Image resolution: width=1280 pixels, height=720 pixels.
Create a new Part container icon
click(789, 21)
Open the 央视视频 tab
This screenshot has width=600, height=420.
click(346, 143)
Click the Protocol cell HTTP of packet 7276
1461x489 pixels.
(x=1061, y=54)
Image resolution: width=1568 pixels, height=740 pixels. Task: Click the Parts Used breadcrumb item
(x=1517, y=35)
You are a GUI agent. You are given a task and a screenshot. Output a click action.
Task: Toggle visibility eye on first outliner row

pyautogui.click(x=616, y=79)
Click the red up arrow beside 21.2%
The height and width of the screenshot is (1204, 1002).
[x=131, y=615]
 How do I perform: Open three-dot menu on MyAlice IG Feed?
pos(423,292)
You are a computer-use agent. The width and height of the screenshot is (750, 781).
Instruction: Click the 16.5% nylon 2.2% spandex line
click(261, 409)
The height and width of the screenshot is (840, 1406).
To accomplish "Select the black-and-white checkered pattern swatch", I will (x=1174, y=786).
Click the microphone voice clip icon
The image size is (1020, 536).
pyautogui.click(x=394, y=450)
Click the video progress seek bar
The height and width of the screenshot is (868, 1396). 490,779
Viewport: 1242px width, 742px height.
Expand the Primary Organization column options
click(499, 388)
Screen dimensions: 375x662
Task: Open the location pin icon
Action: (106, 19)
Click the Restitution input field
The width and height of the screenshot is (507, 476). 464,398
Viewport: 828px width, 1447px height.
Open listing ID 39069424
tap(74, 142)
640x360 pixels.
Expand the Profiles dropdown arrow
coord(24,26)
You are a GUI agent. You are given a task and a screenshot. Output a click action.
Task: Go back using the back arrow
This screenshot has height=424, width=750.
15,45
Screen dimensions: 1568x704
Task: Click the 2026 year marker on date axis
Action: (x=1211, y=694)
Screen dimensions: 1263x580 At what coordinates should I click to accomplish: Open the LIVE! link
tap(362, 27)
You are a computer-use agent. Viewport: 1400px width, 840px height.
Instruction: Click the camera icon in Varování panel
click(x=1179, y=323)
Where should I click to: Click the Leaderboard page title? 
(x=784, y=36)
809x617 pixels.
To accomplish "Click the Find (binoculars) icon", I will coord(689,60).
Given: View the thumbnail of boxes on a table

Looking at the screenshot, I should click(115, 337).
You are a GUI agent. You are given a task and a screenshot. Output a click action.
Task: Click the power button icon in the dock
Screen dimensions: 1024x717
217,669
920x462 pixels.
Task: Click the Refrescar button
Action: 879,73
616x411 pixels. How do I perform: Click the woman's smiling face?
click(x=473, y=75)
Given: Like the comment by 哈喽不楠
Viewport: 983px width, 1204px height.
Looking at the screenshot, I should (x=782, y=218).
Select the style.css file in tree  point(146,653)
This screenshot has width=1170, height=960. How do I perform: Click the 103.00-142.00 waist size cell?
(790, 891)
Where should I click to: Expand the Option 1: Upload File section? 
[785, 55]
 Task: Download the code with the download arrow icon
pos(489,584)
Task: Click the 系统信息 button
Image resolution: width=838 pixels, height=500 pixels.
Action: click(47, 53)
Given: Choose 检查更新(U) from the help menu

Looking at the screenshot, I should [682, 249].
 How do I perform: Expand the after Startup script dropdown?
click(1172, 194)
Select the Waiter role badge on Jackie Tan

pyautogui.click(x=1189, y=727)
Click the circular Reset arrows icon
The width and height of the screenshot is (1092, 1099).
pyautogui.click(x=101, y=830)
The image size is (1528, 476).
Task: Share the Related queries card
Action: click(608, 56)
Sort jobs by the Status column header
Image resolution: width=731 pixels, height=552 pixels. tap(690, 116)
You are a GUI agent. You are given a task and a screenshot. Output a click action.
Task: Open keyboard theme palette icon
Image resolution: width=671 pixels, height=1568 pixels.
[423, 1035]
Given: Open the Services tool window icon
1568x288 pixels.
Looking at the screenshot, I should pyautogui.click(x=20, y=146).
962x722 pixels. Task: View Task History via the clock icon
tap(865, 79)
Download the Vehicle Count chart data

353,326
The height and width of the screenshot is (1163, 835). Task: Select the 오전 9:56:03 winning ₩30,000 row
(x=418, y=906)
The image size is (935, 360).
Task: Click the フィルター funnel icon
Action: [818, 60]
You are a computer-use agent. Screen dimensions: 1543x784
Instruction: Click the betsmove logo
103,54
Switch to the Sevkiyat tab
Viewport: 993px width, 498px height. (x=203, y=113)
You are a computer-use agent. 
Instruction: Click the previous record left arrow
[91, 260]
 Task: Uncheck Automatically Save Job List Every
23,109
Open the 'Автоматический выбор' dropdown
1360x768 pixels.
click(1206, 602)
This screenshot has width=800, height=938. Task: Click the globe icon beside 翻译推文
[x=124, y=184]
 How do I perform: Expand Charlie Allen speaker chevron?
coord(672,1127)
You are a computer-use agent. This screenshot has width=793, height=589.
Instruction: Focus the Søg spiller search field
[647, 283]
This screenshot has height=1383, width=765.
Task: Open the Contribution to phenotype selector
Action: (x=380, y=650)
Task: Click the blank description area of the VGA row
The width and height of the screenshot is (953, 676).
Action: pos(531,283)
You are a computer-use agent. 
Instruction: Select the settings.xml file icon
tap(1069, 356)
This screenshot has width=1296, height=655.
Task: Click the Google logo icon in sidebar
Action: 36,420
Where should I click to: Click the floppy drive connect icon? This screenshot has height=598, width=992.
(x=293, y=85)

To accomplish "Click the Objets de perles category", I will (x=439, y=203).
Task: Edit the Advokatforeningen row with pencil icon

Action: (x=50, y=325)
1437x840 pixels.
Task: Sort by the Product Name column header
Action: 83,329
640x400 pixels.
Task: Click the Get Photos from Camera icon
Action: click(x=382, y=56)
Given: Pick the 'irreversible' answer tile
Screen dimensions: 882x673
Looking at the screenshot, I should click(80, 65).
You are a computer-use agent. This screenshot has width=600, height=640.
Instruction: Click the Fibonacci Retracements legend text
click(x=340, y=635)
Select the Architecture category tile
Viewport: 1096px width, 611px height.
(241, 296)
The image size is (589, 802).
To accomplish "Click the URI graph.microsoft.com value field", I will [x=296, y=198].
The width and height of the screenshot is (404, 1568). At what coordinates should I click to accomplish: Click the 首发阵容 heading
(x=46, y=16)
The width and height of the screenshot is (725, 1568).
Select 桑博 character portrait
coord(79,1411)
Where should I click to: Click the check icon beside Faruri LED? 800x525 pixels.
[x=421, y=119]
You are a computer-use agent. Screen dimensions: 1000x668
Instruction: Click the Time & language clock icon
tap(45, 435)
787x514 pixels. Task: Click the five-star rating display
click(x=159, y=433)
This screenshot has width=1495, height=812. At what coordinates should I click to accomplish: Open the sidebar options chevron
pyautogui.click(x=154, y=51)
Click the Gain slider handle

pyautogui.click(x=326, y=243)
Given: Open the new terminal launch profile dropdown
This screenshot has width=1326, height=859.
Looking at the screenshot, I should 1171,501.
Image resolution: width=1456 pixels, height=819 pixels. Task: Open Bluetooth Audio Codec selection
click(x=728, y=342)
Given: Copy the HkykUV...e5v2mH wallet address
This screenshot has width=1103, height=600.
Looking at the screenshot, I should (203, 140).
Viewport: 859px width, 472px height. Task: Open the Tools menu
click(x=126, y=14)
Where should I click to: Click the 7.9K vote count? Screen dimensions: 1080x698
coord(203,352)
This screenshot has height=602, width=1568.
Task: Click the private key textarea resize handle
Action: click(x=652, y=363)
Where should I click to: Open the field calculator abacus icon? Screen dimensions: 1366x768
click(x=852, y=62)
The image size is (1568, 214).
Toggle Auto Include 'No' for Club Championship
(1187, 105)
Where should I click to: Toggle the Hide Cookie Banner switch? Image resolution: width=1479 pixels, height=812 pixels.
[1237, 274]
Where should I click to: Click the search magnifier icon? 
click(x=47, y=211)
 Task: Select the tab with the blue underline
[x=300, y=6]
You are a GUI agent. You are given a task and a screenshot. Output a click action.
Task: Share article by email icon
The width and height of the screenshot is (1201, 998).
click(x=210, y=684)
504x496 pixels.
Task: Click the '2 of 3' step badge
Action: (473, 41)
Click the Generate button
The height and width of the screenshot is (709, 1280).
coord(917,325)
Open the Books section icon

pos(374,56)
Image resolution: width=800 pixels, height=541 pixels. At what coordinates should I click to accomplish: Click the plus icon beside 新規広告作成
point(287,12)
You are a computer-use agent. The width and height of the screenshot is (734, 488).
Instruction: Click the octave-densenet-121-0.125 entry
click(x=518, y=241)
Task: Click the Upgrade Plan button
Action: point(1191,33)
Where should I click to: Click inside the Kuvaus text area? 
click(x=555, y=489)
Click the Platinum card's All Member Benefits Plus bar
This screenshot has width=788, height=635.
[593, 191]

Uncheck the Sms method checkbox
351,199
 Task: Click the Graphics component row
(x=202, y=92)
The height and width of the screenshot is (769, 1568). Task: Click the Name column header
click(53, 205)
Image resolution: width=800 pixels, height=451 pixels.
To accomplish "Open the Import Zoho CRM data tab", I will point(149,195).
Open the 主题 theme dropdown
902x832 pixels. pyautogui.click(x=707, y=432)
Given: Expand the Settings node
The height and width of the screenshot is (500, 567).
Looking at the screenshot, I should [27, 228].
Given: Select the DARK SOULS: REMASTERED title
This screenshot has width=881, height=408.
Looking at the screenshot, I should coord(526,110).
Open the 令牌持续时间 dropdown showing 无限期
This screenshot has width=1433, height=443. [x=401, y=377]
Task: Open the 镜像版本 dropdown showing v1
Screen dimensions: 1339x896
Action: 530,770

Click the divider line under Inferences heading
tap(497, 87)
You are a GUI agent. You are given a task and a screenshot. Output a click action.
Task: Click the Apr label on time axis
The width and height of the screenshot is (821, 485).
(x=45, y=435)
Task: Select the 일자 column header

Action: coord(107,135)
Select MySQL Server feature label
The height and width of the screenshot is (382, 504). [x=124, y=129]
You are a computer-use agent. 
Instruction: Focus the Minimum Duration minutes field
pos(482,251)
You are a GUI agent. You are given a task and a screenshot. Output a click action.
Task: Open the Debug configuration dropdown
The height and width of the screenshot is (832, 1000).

* * *

- _Task directions_:
Search the listing for the word "computer". Copy every line in which it occurs.

- _Response_:
You are a computer-use agent. The width and height of the screenshot is (750, 781).
You are a computer-use agent. Viewport: 1400px width, 840px height.
You are a computer-use agent. Screen dimensions: 1543x784
You are a computer-use agent. 
You are a computer-use agent. This screenshot has width=793, height=589.
You are a computer-use agent. 
You are a computer-use agent. This screenshot has width=600, height=640.
You are a computer-use agent. Screen dimensions: 1000x668
You are a computer-use agent. The width and height of the screenshot is (734, 488).
You are a computer-use agent. 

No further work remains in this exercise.